His tormentors, though still curious what he will do next, lose interest in the game and throw his t-shirt and jeans onto Donald Street. Shaq watches as cars run over his clothing again and again. Clothing seems so irrelevant now, so unnecessary, so imperfect. I am perfect, Shaq thinks. When the traffic clears, he walks into the street, retrieves his wardrobe and dresses in the middle of Donald Street while drivers honk around him. Smiling and baring his teeth, he gives each one a fond finger.

At the same time as Shaq is naked and howling, behind him and proceeding along the sidewalk next to MTS Centre Come Soon Summer sees an orderly double line of poisonous mushrooms, orange bobbing mushrooms, the most dangerous kind!

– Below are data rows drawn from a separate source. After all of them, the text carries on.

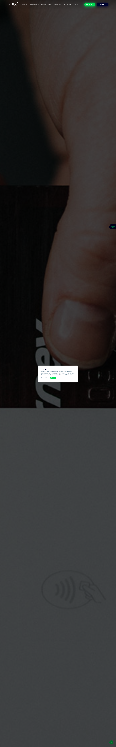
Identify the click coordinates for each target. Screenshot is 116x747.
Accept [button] (53, 378)
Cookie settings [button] (45, 378)
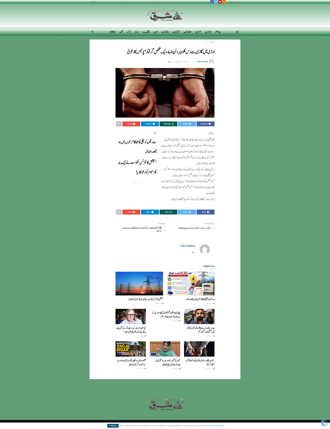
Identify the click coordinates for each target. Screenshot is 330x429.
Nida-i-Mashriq (202, 62)
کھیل (121, 32)
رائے (137, 32)
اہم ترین (198, 32)
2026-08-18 (141, 369)
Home (212, 42)
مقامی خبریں (187, 32)
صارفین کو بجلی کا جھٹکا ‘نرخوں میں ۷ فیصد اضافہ (200, 299)
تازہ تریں (208, 32)
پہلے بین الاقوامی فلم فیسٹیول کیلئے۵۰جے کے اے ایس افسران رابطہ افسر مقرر (166, 315)
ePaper (94, 2)
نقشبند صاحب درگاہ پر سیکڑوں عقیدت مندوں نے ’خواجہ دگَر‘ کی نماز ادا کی (131, 362)
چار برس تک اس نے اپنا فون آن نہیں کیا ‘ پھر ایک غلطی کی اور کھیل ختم (200, 330)
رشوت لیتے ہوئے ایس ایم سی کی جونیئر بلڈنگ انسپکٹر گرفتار (200, 362)
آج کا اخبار (112, 32)
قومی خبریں (176, 32)
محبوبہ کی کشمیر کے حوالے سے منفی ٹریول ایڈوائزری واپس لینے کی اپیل (167, 362)
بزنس (129, 32)
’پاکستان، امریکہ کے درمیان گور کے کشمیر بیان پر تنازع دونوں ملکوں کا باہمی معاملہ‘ (131, 330)
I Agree (113, 425)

In fact, they are not poisonous mushrooms, or even mushrooms. They are the Grade Two class from Our Lady of In Spite of Ourselves Catholic School – all twenty two of them, each wearing a neon orange hat for easy spotting during disasters – under the management and advisement of two obese diabetic women who are not their teachers but teacher’s assistants assigned the dirty job of tending the small flock through the maze of downtown, treacherous filthy downtown with its lurid crime, lack of predictability and unbenign deaths as seen on TVs in Squash Squander Heights and other suburbs surrounding Winnipeg. The women and their entourage are headed toward the Millennium Library for Storybook Time with Gerty Glucosemeter.

Both Eleanor Fecunder and Sessious Pindrover, minders of the little herd and both mothers though not of any of the children in their tow, are wearing similar toxic orange hats. The children have been trained to look for “the lighthouse of an orange hat if they are feeling lost.” As a result, child snatchers now, as a rule, have a neon orange hat in their glove box. Neither Eleanor nor Sessious know this or even care. They just want to get the herd to the gee dee library without any of them being flattened by a bus.

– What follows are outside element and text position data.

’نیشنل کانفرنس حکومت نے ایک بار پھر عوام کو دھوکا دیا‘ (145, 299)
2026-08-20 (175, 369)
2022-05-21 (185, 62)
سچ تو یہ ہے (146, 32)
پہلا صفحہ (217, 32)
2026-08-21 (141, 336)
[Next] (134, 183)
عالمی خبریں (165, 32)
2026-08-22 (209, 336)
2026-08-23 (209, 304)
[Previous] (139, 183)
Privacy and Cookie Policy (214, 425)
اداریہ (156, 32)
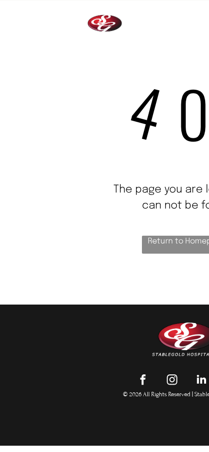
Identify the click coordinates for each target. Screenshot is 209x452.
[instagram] (172, 380)
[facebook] (143, 380)
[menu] (194, 14)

Sessious, leading the line, is the first to notice the commotion of the Indian boys. Her heart rate jumps thirty beats a minute, her eyes widen and her pupils dilate in a strange reaction to the anti-depressants she gobbles daily. She sees the naked man, turns toward the children and screams at the top of her lungs, “STOP!”

Bumpily, all the children stop, most are frightened, some start to cry. Eleanor, riding shotgun at the rear, finally sees naked Shaq and yells at the top of her lungs, “RUN!!” Confused, the children start to run past Sessious and Shaq. All of them turn to look at Shaq. Waiting for the light at the end of the block, some children still cry, others, curiosity enflamed, stare big-eyed at the man howling on the sidewalk. Storybook Time with Gerty Glucosemeter turns out to be rather anti-climatic. All the mushrooms make it through the ordeal, none squashed, all home safe and sound.

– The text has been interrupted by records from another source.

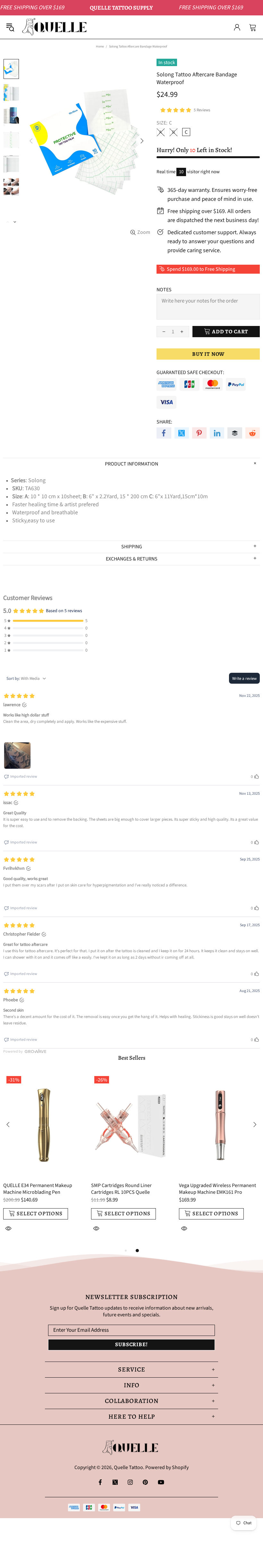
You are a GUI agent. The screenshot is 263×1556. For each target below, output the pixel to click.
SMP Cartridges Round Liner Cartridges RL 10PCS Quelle (121, 1189)
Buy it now (208, 354)
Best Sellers (131, 1058)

That evening, around the dinner table in the Bubbler household on Pillsbury Crescent Roll Crescent in Plunging Plover Plateau, Dad (Blair) asks his seven-year-old Son (Seth) what he learned in school today.

“I saw a wolf.”

Dad (Blair) is surprised. “You saw a wolf? Really? Where did you see a wolf, son?”

“Downtown, when we went to the lyberry, there was a wolf howling on the sidewalk. He had no clothes on.”

Dad (Blair) smiles at his son’s active imagination.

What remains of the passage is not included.